Left and Right both object to budget, clean air posture
Conservatives object because he is not particularly in favor
of a budget resolution.
Liberals criticize him for his hankering to return to the
Bush-Cheney approach to the Clean Air Act.
Congressman Chet Edwards, D-Waco, is balancing the fine line
of the traditional conservative Democrat as he makes his way
through the general election campaign season.
Conservative opponent Bill Flores pitched fire at him today,
challenging him to say if he will be fighting for a budget
resolution.
"Every day families set a budget and stick to it, especially
in hard times," said Mr. Flores, a retired oil executive
from Houston who now makes his home at College Station.
"It is time for Chet Edwards to stand up, show some
leadership, and demand that Speaker Pelosi and the Democrats
take some responsibility and pass a budget. Texans would
hope that as a senior member of the House Budget Committee,
Chet Edwards would demand that the House not abandon their
responsibilities and instead pass a budget."

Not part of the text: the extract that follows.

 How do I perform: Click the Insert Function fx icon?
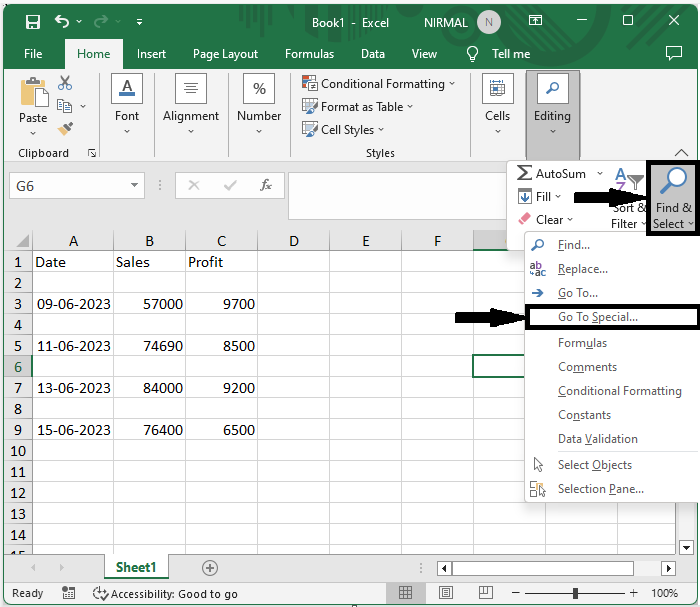(266, 185)
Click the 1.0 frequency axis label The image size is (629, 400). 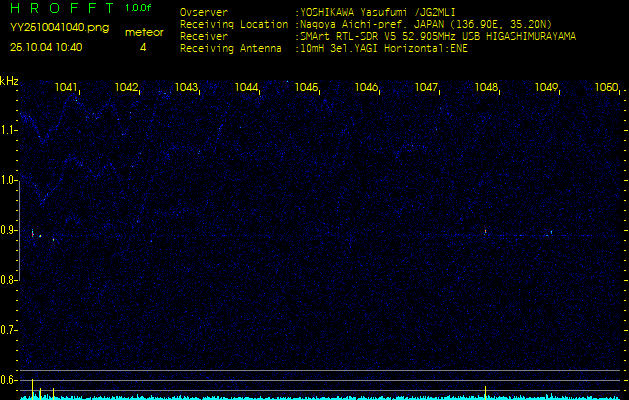coord(9,181)
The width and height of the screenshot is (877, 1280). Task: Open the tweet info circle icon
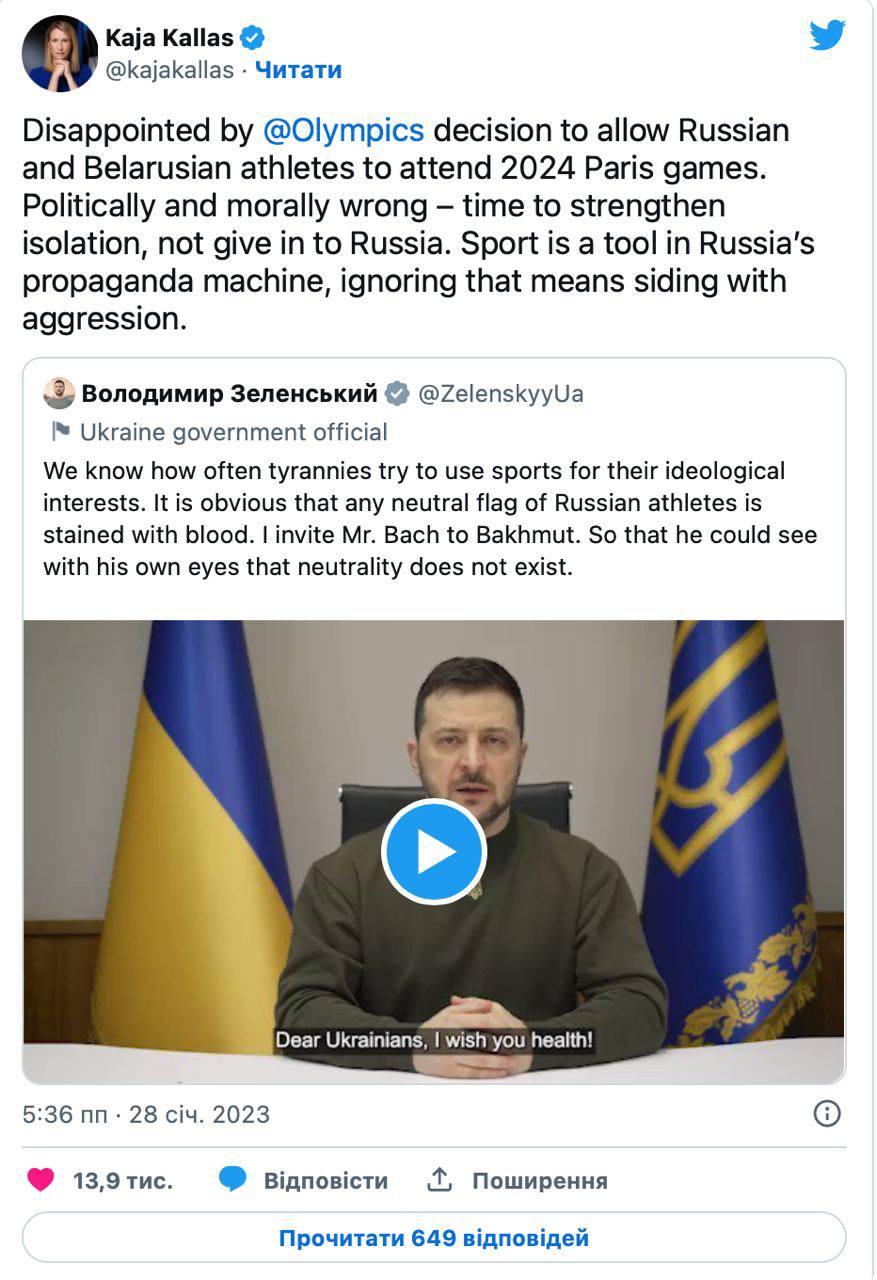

Mr Edwards is on record saying a budget resolution is a
"Concurrent resolution, not a law, setting out the
congressional spending priorities for the next five fiscal
years."
Mr. Flores countered, saying, "Perhaps the Democrats are not
passing a budget because they are embarrassed about the
wasteful spending and tax increases in the first two Obama-
Pelosi budgets that he supported, increasing the federal
government by 44 perent at a time when family budgets were
tightening."
On the other side, liberals castigated Mr. Edwards'
cosponsorship of legislation that would roll back the Clean
Air Act and overturn some of President Obama's "most
important achievements on clean energy."
Said the on-line organization Move On.org, "President Obama
is giving clean energy jobs a big boost by enforcing Clean
Air Act limits on global warming pollution that were ignored
by President Bush. But Rep. Edwards's bill would overturn
all that and force Obama to adopt the Bush-Cheney policy."